ジャック・ペラン
Stefano
ウーゴ・リベラトーレの原案を彼自身とマウロ・ボロニーニ、フルヴィオ・ジッカが脚色、「ビアンカ」のマウロ・ボロニーニが演出した青春期の人生ドラマ。撮影はレオニダ・バルボーニ、音楽は「太陽はひとりぼっち」のジョヴァンニ・フスコが担当した。製作はアルフレド・ビニ。出演は「鞄を持った女」のジャック・ペラン、「長い船団」のロザンナ・スキャッフィーノ、「バナナの皮」のアラン・キュニー、イザ・ミランダほか。

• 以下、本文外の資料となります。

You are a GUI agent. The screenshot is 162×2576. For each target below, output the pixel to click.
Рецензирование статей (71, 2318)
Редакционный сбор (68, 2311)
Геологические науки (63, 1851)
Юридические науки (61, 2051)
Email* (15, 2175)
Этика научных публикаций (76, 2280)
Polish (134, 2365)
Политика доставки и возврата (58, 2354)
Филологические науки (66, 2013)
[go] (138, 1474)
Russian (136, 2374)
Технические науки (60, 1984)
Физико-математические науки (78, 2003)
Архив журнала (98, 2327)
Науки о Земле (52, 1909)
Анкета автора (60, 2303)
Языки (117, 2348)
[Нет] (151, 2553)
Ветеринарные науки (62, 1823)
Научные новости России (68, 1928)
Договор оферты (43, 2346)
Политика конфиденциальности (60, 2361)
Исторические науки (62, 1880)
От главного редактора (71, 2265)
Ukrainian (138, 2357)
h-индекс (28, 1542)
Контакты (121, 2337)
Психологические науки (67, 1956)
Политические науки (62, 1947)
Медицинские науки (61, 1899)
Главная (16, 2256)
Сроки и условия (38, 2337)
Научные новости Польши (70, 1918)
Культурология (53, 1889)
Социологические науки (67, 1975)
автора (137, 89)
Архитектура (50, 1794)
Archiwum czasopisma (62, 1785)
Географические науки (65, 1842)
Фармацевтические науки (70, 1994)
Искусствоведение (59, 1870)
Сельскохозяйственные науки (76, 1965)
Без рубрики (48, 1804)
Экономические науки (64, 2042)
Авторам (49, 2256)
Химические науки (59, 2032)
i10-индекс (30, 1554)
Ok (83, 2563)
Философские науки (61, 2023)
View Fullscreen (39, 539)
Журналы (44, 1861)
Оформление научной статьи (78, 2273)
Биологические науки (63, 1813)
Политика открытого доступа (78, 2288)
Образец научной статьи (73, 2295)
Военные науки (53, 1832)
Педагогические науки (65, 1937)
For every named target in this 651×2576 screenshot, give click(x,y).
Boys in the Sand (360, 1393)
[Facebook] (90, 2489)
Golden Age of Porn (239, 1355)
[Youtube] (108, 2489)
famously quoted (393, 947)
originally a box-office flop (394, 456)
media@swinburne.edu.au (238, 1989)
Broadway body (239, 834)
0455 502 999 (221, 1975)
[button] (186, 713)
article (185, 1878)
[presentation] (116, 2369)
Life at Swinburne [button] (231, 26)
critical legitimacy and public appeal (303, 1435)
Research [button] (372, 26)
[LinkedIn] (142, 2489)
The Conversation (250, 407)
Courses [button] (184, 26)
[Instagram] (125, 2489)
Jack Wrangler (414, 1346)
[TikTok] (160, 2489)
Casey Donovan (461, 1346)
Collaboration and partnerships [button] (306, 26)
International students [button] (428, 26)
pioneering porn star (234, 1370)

スイスの神学校を卒業したステファノ(ジャック・ペラン)はミラノに帰った。父レオナルド(アラン・キュニー)は、大出版社の社長で、息子に後を継がせようとしていた。だが、ステファノのは聖職に一生を託す決心をしていた。彼の母は病院で睡眠療法を採っていたがレオナルドは全く無関心を装っていた。ある夜、父に有名な作家を紹介された。尊敬している人物だっただけに、父の会社では単なる名前のみの編集局長と聞かされ、驚いた。その夜、将来のことを話し合ったが、父は息子の言うことを聞こうとはしなかった。週末に父子はヨット旅行を楽しむことにした。ところが、父の友達というアドリアーナ(ロザンナ・スキャッフィーノ)も同乗したのでステファノは不愉快だった。彼女は大胆に振舞い、彼に媚態を示す。そして誘惑に負け、彼女と一夜を共に過した。翌朝、父に一切を告白してしまった。だが父は平然として聖職者の資格のなくなったものは出版社を継ぐべきと語ってのけた。休みが終り、父と共に会社に行った朝、過失によって高額の印紙を紛失し、父に責任を問われていた若い倉庫係が自殺した。父はその事件の公表を恐れ、金力で揉み消そうとした。そのお先棒を例の作家が担ごうというのだ。その冷酷な事業家達をみて、ステファノはその「堕落」を恨んだ。船の出来事も父の仕組んだものだと、アドリアーナから聞いた。やり場のない怒りは、ステファノの心を聖職者への道から、事業家への道に深ぶかと落し込むように変えてしまった……。